Kvasir-SEG: A Segmented Polyp Dataset
This dataset addresses a data bottleneck for researchers in medical-image analysis, enabling more reproducible and comparable work in polyp segmentation and colonoscopy image analysis.
The authors tackled the scarcity of annotated medical images for polyp segmentation by introducing Kvasir-SEG, an open-access dataset of gastrointestinal polyp images with manually verified segmentation masks and bounding boxes, and demonstrated its use with traditional and deep-learning methods.

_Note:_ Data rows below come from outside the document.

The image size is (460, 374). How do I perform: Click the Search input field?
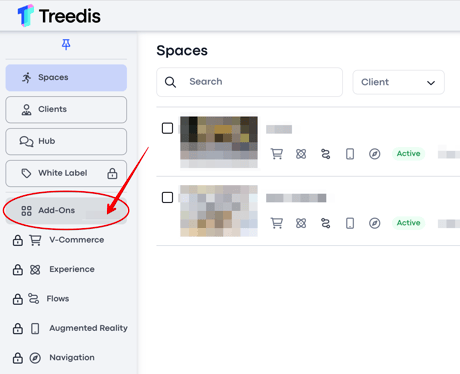point(249,82)

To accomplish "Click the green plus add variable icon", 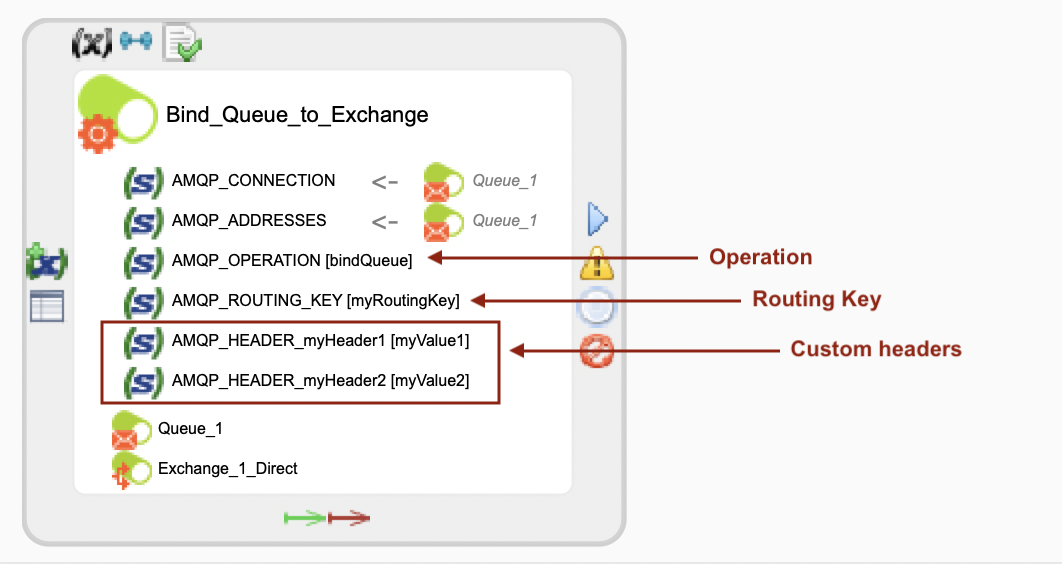I will click(x=47, y=263).
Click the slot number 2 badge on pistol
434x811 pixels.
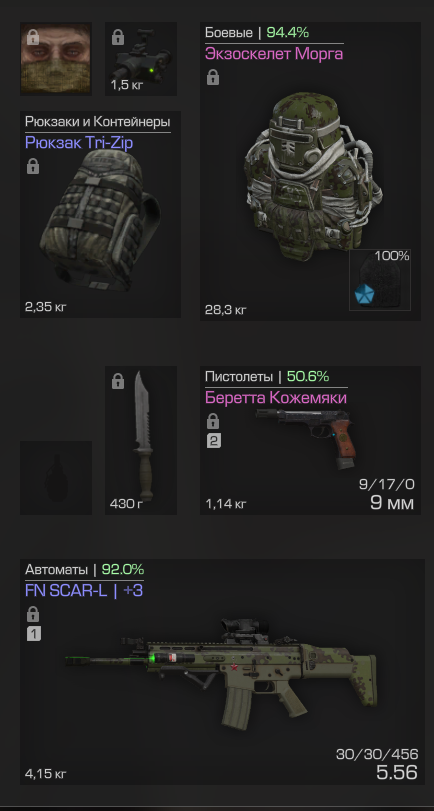pos(214,441)
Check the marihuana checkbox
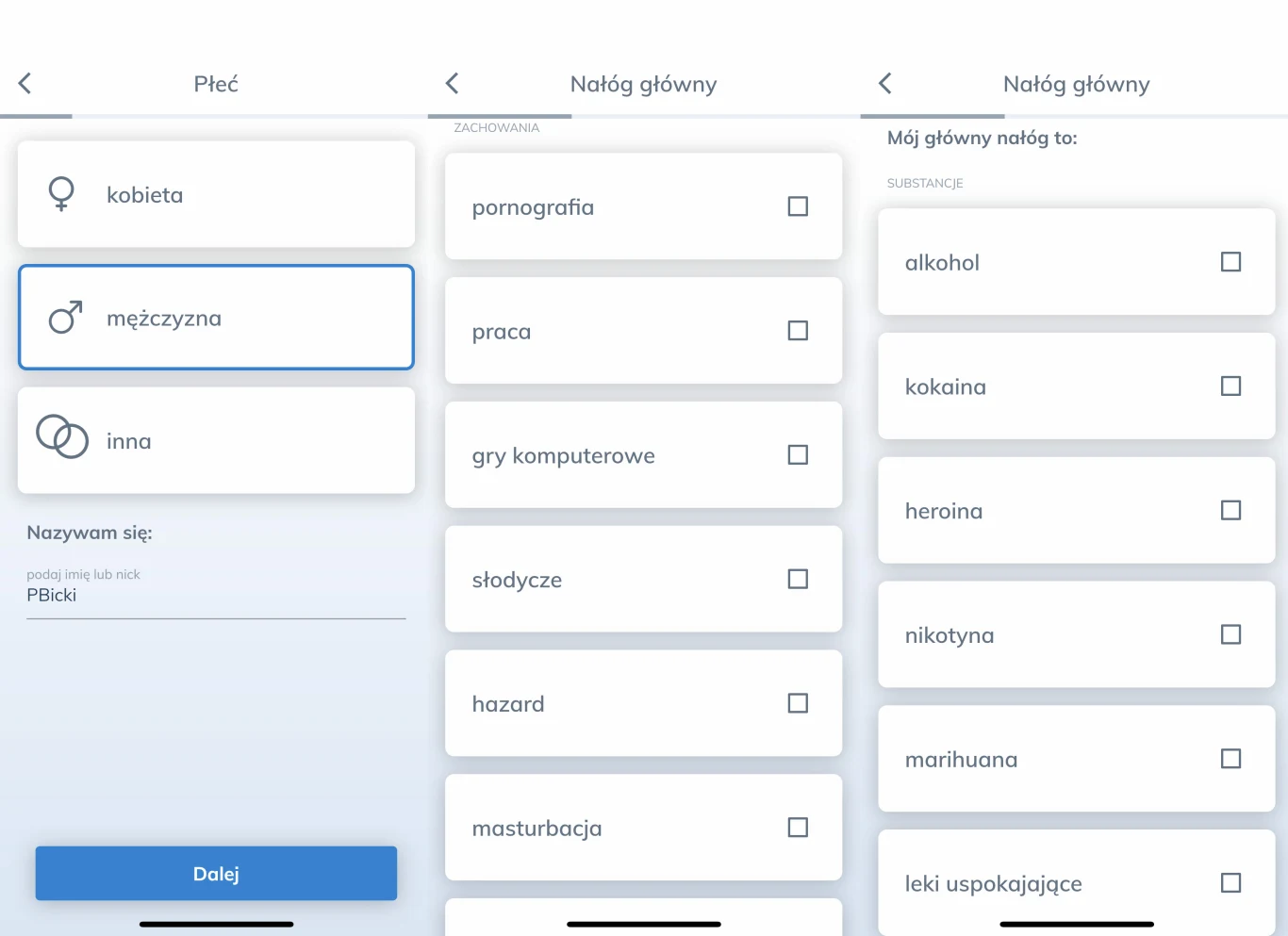The height and width of the screenshot is (936, 1288). coord(1230,759)
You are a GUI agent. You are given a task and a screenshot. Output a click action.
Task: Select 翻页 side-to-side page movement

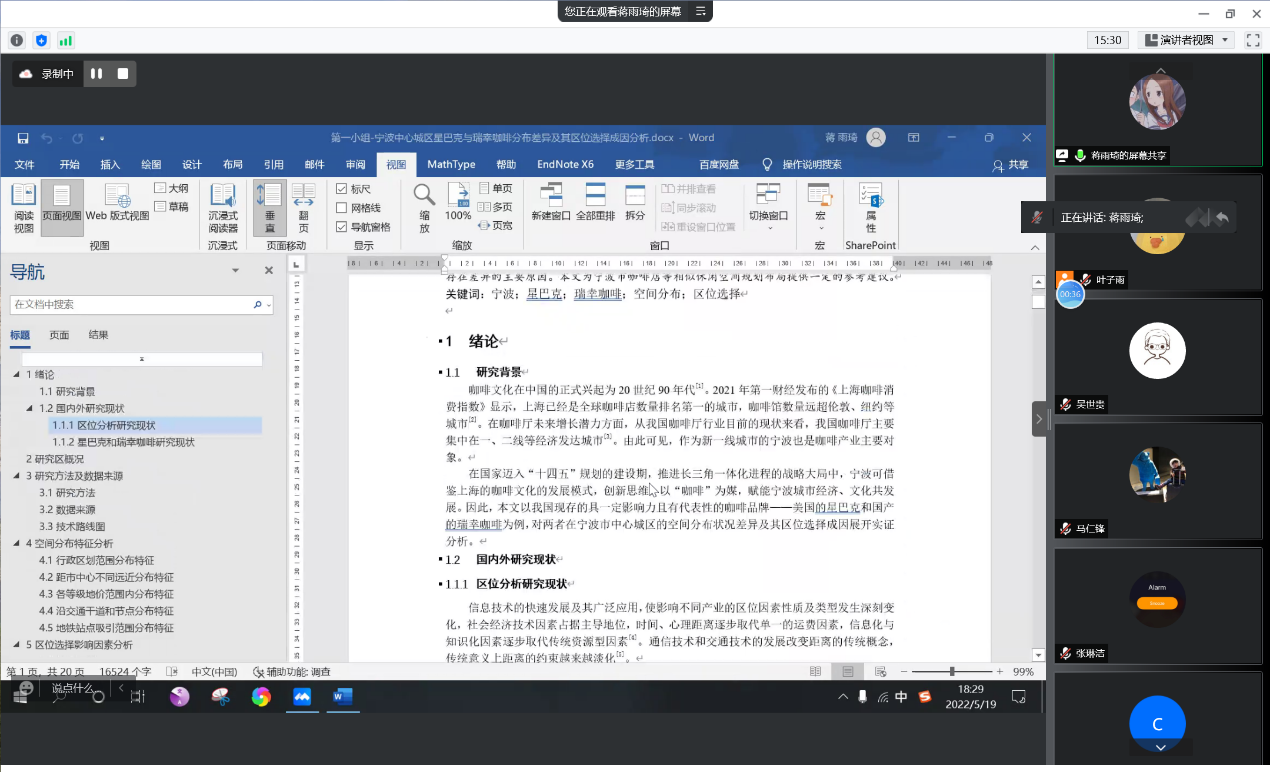pyautogui.click(x=304, y=206)
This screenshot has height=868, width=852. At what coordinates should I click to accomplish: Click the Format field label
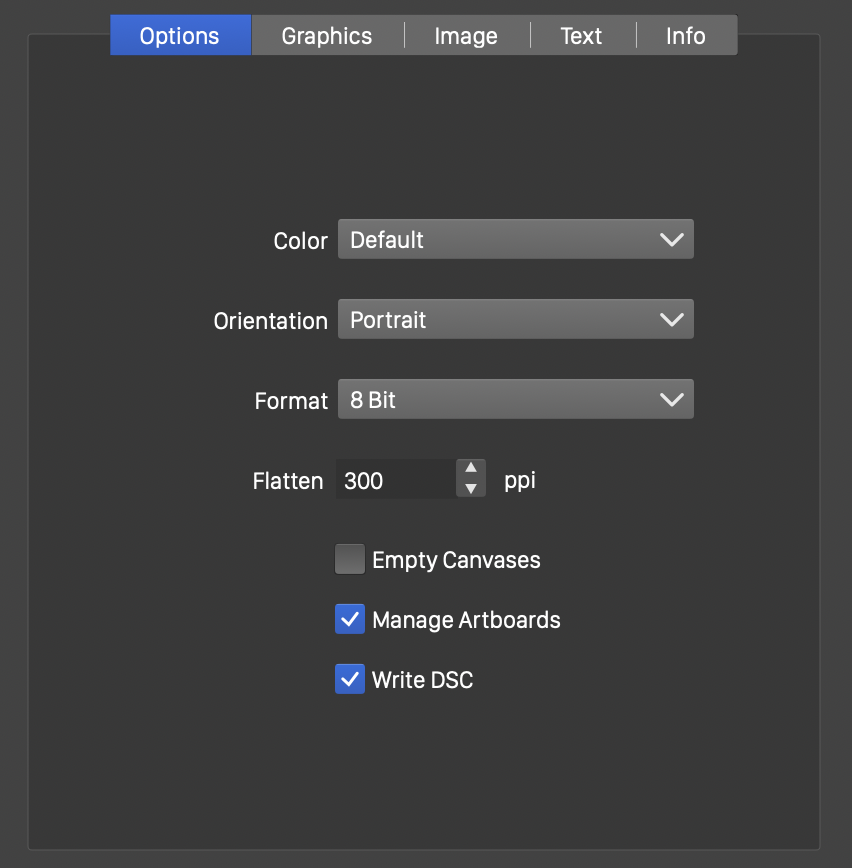click(291, 401)
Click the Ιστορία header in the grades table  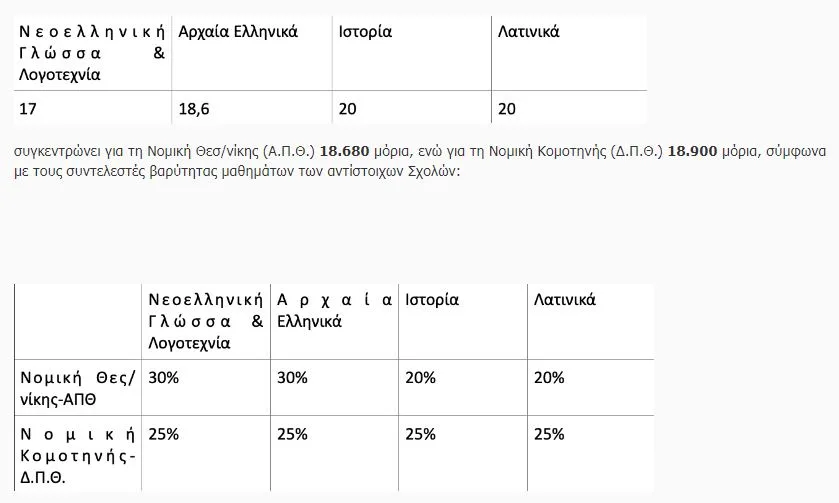tap(364, 31)
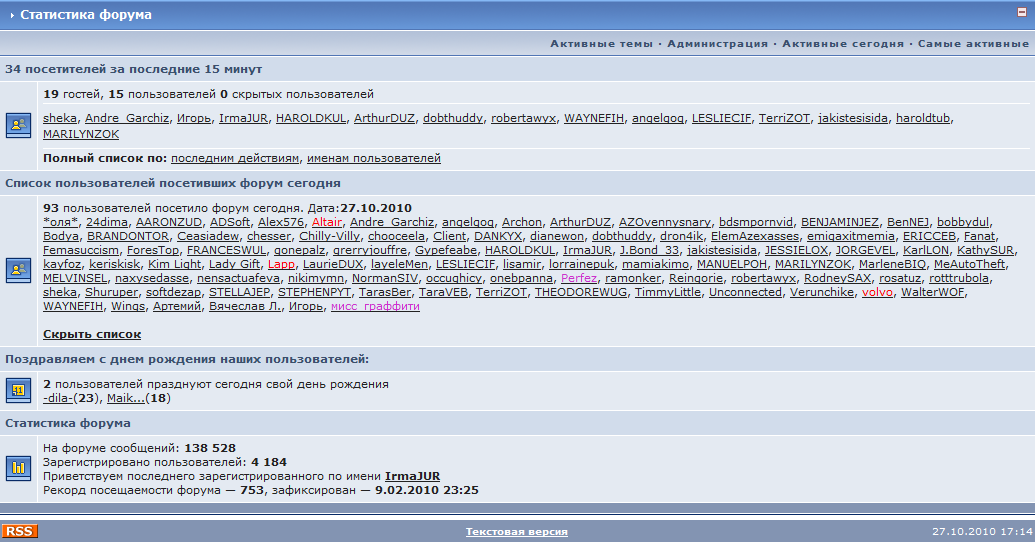Viewport: 1035px width, 542px height.
Task: Open the RSS feed icon
Action: point(20,531)
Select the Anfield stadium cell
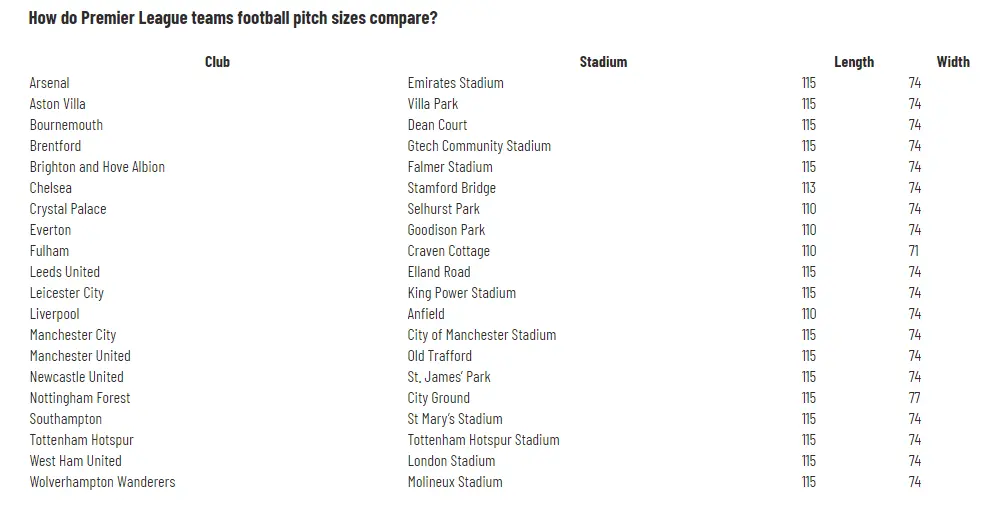This screenshot has height=510, width=996. 426,314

Pixel-wise image segmentation is a highly demanding task in medical-image analysis. In practice, it is difficult to find annotated medical images with corresponding segmentation masks. In this paper, we present Kvasir-SEG: an open-access dataset of gastrointestinal polyp images and corresponding segmentation masks, manually annotated by a medical doctor and then verified by an experienced gastroenterologist. Moreover, we also generated the bounding boxes of the polyp regions with the help of segmentation masks. We demonstrate the use of our dataset with a traditional segmentation approach and a modern deep-learning based Convolutional Neural Network (CNN) approach. The dataset will be of value for researchers to reproduce results and compare methods. By adding segmentation masks to the Kvasir dataset, which only provide frame-wise annotations, we enable multimedia and computer vision researchers to contribute in the field of polyp segmentation and automatic analysis of colonoscopy images.